> [ASSIGNMENT]:
Where the records below show the word "title" in a line, please copy that line.

> [AVAILABLE RECORDS]:

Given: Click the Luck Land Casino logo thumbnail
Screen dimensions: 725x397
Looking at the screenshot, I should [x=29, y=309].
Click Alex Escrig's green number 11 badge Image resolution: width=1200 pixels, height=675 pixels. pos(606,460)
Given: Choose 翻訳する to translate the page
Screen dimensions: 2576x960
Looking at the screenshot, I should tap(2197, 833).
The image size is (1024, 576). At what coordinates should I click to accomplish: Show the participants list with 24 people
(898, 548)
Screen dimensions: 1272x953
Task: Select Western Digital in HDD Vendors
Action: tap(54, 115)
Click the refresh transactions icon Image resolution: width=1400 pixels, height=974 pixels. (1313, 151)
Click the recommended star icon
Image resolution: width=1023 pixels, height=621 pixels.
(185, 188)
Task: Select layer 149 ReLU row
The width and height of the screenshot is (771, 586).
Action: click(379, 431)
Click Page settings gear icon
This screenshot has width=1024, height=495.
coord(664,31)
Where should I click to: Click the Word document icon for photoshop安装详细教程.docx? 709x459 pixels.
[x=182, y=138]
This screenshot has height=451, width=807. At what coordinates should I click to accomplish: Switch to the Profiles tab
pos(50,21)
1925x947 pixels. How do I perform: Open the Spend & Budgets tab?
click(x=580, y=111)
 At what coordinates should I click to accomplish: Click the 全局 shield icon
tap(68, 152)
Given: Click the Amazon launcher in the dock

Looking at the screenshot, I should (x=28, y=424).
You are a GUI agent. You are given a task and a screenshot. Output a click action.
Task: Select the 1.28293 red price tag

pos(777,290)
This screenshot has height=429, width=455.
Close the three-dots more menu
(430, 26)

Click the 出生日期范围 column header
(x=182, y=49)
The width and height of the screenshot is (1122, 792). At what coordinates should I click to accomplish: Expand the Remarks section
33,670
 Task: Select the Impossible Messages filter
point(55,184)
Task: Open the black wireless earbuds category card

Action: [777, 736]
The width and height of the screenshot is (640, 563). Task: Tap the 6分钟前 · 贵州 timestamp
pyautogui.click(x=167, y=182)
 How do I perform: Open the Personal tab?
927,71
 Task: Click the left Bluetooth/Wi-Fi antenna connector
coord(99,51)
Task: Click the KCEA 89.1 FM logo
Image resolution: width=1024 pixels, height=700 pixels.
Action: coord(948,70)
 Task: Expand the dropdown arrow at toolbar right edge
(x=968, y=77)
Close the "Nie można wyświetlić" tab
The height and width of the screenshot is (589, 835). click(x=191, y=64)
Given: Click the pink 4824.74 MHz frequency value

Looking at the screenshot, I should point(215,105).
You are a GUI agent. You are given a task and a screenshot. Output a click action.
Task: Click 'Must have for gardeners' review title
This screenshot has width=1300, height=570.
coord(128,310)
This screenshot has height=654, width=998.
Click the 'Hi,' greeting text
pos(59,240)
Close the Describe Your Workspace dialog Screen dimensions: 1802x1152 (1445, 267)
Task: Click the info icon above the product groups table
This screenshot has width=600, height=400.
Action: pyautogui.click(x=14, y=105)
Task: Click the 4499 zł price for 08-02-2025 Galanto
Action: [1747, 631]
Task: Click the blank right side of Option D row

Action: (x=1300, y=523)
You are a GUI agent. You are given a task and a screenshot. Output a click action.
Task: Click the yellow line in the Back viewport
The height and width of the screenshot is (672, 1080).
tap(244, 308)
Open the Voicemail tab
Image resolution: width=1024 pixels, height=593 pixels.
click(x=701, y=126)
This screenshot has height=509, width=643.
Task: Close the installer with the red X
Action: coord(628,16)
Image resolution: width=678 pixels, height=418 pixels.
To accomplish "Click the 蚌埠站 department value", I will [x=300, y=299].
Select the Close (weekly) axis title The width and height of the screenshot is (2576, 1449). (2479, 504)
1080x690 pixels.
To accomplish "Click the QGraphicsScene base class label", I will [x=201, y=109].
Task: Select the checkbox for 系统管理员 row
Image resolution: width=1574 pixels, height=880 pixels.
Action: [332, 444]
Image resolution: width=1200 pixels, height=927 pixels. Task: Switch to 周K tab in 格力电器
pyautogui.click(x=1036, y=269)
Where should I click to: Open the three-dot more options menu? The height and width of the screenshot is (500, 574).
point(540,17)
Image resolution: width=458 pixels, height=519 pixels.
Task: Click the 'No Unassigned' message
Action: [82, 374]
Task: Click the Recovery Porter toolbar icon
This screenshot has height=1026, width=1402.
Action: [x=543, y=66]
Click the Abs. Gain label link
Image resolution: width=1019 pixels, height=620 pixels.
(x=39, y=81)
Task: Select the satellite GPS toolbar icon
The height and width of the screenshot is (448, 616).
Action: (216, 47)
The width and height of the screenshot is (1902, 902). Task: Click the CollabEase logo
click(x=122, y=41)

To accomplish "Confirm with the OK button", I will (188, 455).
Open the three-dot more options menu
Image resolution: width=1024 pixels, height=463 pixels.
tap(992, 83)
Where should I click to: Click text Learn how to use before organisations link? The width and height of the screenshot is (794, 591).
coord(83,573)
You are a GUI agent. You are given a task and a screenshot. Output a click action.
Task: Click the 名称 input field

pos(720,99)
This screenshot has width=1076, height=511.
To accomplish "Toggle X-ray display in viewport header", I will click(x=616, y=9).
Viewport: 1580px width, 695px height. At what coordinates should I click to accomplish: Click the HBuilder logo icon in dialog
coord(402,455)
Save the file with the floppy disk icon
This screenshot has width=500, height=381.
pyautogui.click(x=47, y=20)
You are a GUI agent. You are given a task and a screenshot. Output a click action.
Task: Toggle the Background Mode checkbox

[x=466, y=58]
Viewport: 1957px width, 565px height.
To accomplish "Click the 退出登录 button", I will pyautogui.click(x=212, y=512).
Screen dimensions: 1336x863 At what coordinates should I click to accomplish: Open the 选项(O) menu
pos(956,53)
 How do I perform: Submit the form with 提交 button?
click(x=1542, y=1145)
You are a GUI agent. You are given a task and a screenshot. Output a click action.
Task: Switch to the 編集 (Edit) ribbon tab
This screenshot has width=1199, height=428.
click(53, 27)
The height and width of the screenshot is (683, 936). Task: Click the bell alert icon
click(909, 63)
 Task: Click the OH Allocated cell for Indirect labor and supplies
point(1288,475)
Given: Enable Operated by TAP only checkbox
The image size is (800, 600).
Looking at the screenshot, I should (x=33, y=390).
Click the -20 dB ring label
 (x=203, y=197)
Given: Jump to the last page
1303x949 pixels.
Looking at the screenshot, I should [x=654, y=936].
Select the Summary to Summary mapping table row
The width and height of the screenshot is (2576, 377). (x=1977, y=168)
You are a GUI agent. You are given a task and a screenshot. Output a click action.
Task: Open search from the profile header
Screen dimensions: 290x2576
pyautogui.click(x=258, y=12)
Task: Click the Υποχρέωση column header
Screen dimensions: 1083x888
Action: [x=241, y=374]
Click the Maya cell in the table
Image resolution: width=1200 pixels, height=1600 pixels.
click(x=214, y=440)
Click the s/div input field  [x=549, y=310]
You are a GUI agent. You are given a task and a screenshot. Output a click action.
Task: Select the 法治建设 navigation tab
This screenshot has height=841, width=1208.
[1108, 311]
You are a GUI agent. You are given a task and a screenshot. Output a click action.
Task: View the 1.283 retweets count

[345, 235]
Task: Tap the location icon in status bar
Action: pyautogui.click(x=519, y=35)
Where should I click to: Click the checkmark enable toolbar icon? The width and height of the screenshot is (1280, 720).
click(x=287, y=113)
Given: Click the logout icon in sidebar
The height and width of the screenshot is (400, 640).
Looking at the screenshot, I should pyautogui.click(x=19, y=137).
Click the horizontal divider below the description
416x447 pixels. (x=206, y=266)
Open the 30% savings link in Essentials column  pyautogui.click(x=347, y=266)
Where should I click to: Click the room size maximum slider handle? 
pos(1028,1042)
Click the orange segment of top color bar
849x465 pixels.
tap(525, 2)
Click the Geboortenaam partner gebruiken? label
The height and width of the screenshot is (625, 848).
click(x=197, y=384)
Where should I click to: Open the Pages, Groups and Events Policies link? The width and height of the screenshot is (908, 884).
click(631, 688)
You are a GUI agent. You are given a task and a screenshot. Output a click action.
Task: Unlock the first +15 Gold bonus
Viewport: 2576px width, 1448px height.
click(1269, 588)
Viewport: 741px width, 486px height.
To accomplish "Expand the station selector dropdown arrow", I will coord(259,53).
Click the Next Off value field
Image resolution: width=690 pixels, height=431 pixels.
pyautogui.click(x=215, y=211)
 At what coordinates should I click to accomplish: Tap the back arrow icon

> [ANSWER SPACE]:
Task: Click 'Must have for gardeners' review title
Select the Close (weekly) axis title The width and height of the screenshot is (2576, 1449). (2479, 504)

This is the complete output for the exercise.